It is cold and dark outside.  In January, the sun sets early in the late afternoon and doesn’t rise again until after 7am the next morning.  Cool, quiet, dark room environments are a big part of successful sleep training.  Take full advantage of the long nights; spring will be here before you know it.

Most families are done with holiday travel.  Most families travel at least once over the holiday season.  Day trips are disruptive to naps and overnight stays pose challenges to children who already have problems sleeping at home.  In January, most people are done with traveling and hunker down for at least a few weeks.  Ideally, families should wait several weeks after good sleep patterns establish before attempting to travel again.  If you start now, there is still plenty of time for a ski weekend later in the season.

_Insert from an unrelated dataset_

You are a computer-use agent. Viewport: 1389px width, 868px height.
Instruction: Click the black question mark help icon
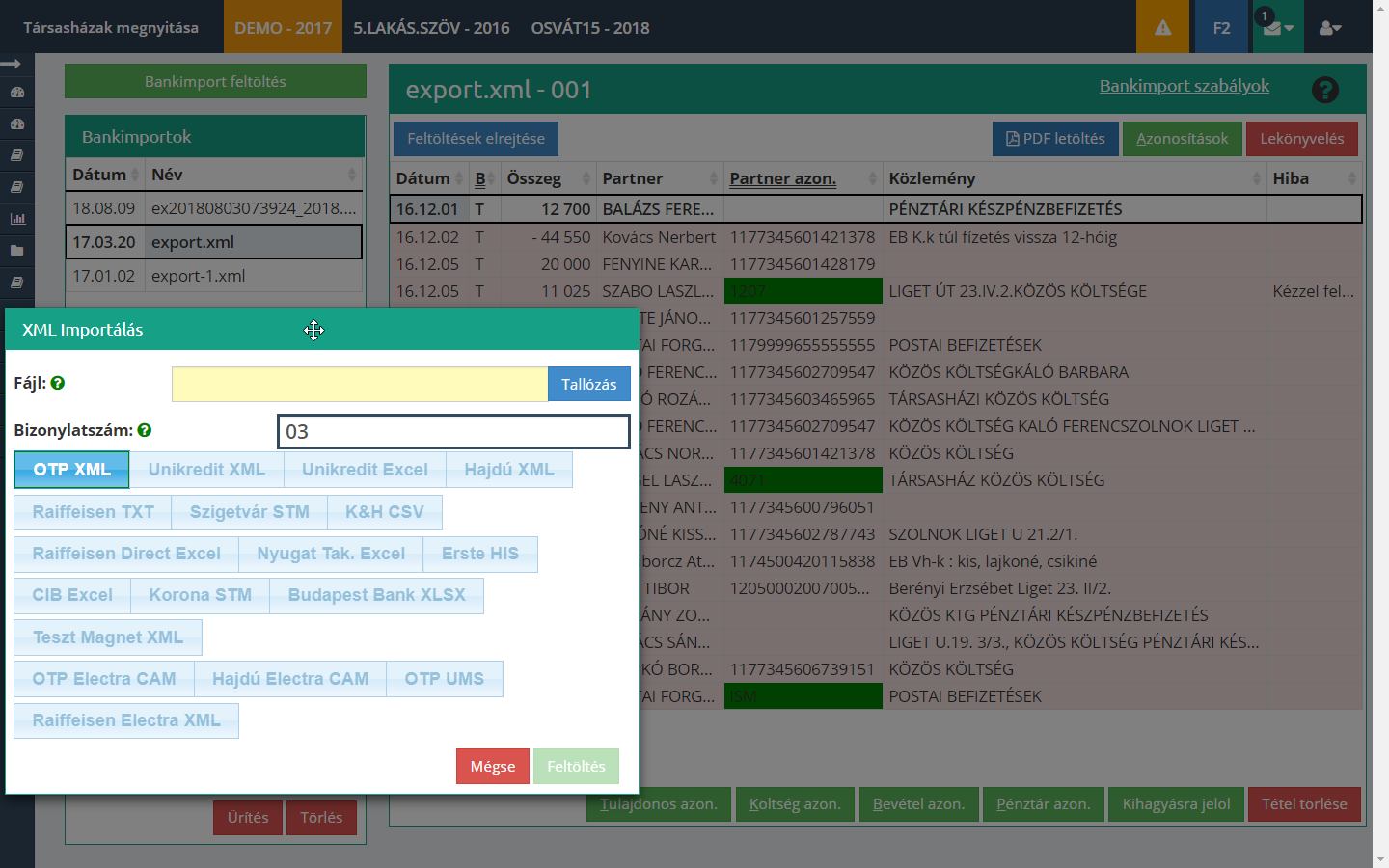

All relatives and house guests have gone home.  Although some relatives can be very useful to have around the house, most are not willing to get up in the middle of the night to help with a crying baby.  Furthermore, house guests can cause problems with naps. Many three year olds, for example,  much prefer to play with Grandma rather than nap.

If your baby is at a least 18 weeks old, hits developmental milestones on time, and is otherwise healthy, January is a good time to think about sleep training.  If possible, I prefer for babies to be around six months old or older, but understand that some families benefit from earlier intervention.  Most babies respond beautifully to gentle sleep training techniques, but always obtain clearance from your pediatrician first and ideally work with a certified pediatric sleep coach if you run into problems.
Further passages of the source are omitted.